A COUNCIL committee will be asked to approve ‘funding arrangements and the appointment of an integrated consultancy team (ICT)’ for the Mourne Mountains Gateway Project when it meets tomorrow (Thursday).
The Strategy, Policy and Resources (SPR) Committee will discuss the issue in closed session, as the matter is ‘deemed to be exempt’ under local government legislation that pertains to ‘information related to the financial or business affairs of any particular person (including the council holding that information)’. Of the £44m currently budgeted for the Mourne Mountains Gateway Project – which would link Donard Park to a visitor centre on the National Trust-owned Thomas Quarry on Slieve Donard by gondola – £30m is to be funded by the Belfast Region City Deal.
Earlier this month, the local authority ratified a recommendation from the committee to proceed with entering into a memorandum of understanding (MOU) with the National Trust in relation to the project.

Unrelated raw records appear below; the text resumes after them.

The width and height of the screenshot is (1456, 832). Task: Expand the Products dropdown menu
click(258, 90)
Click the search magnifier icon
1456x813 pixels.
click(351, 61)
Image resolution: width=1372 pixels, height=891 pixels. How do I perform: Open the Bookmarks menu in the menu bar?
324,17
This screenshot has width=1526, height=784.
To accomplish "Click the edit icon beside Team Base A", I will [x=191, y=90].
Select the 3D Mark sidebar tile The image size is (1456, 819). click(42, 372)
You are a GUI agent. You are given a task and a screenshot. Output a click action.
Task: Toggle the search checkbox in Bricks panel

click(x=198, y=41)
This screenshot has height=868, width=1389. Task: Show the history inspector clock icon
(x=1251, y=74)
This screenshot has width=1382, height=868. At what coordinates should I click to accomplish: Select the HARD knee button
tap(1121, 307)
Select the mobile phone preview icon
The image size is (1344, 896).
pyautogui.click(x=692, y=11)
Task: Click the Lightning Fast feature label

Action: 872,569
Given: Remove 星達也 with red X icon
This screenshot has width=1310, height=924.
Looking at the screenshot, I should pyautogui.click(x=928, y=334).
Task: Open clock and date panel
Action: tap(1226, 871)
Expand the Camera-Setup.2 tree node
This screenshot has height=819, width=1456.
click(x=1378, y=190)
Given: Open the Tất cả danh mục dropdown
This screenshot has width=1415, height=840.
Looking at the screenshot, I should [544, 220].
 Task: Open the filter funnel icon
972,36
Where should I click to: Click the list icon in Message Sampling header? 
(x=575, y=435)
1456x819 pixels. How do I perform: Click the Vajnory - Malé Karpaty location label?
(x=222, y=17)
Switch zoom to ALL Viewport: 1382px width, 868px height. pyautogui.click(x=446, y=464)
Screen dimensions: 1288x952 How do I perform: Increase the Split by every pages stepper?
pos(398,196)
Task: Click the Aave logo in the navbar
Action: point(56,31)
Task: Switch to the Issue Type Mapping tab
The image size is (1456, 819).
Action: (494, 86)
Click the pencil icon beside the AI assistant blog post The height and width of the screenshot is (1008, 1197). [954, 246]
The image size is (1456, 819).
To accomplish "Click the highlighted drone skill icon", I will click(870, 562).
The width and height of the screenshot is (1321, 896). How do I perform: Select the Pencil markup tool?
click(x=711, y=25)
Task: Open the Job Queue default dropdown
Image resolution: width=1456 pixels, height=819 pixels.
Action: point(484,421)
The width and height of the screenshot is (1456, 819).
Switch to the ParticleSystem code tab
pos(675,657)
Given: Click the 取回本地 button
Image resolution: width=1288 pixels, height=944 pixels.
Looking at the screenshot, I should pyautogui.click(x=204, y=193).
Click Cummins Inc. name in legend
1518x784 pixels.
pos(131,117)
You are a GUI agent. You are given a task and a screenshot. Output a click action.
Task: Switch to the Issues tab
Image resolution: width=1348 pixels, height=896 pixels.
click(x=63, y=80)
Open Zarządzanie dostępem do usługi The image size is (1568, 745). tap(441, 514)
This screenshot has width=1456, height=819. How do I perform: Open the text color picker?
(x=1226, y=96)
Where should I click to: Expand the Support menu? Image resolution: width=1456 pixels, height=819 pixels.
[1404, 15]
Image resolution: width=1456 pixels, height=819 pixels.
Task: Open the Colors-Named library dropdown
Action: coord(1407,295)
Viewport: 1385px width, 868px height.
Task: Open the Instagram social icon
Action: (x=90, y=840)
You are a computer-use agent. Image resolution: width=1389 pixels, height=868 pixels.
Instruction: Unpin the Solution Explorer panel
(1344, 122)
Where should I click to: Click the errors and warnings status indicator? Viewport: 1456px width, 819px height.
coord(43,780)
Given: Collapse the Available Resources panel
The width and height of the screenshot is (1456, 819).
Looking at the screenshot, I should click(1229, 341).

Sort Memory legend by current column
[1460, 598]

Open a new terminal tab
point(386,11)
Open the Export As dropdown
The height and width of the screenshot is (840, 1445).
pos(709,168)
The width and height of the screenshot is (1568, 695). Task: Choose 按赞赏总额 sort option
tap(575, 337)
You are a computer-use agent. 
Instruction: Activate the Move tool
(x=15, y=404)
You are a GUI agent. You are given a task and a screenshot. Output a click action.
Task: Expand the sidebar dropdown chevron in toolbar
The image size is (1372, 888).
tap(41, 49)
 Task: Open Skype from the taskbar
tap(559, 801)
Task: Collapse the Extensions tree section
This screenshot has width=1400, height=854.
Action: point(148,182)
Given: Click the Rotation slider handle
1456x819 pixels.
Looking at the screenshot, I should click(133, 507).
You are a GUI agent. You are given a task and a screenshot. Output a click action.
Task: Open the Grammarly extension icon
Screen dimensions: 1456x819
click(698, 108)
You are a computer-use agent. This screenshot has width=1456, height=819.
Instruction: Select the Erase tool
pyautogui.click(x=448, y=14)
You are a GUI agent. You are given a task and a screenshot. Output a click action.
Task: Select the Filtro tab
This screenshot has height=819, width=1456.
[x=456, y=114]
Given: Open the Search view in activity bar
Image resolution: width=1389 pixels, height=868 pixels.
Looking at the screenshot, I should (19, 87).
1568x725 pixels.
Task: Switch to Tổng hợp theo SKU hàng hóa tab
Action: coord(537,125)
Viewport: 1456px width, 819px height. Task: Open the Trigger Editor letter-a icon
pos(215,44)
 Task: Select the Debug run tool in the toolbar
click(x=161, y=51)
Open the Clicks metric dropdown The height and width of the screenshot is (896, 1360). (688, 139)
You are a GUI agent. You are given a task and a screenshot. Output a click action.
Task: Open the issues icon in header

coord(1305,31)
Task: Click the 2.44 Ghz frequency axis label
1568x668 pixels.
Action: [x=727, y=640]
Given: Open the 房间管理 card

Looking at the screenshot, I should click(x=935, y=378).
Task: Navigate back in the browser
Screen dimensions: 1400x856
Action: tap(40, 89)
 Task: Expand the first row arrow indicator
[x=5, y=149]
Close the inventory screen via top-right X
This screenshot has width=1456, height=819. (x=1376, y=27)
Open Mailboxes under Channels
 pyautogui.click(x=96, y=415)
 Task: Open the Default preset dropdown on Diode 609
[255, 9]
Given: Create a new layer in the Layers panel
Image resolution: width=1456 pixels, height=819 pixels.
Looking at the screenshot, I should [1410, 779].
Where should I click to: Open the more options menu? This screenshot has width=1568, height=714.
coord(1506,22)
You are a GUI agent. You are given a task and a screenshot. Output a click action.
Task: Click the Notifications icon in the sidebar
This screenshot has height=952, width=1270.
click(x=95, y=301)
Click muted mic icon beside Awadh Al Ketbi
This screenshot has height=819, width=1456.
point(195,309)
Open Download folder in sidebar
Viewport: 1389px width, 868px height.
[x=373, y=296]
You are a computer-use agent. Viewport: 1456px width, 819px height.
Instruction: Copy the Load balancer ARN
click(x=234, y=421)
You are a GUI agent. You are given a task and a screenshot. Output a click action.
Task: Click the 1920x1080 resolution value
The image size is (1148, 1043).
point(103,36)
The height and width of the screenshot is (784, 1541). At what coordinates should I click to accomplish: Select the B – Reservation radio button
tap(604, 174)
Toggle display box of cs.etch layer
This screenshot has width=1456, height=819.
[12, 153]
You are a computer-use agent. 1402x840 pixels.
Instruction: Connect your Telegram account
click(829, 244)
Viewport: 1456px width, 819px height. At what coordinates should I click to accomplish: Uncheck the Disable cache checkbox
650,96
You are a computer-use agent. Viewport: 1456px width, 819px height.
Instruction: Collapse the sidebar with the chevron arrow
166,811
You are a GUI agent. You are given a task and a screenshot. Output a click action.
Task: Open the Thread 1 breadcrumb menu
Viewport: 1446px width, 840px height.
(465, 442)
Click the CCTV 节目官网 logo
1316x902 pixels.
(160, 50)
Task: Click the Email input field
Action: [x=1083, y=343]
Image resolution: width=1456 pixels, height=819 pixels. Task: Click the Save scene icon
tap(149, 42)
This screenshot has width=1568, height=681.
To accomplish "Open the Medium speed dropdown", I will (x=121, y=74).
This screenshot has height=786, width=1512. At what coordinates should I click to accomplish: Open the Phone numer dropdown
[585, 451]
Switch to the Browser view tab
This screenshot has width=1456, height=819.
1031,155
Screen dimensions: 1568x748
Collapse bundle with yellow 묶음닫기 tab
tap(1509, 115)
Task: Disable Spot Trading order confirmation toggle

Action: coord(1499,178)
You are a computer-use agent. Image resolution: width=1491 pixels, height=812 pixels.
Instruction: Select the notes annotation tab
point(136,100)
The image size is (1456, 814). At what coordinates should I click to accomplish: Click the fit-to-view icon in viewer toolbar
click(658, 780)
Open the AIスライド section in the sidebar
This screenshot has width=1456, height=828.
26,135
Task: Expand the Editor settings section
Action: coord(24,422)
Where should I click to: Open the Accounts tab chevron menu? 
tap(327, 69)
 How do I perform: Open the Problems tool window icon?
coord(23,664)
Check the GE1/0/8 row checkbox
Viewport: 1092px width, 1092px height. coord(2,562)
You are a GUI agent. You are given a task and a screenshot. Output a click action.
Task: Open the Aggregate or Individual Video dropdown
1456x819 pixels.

The MOU set out how both parties ‘would communicate and engage on the Mourne Mountains Gateway Project’. In its introduction, the document stated that it ‘does not represent a formal commitment by either party to enter into any future legal agreement’.
It acknowledged that the National Trust is the owner of Thomas Quarry and part of the surrounding Mourne Mountains, which are, it stated, ‘already under considerable pressure from recreation, grazing, wildfires, and traffic and parking demands’. The memorandum added that ‘the council invests heavily in the conservation and protection of the Mournes’, and its aims for the Gateway Project are to ‘boost tourism and regeneration in the area’. ‘The trust and the council have been in preliminary discussions about the possibility of entering into a lease agreement for the use of part or all the property for the proposed visitor centre,’ it read. ‘The trust and the council have agreed that, before entering formal discussions regarding a lease requested by the council, they need to establish a clear and mutually beneficial framework for their communication and cooperation going forward.’ Last October, the SPR Committee voted in favour of beginning a procurement process for an ICT.
Speaking at that meeting, Economy, Growth and Tourism assistant director Andy Patterson said that the procurement process would last for six months, and that an ICT appointment would be “subject to council approval at a later stage of a contract for funding/funding agreement.’’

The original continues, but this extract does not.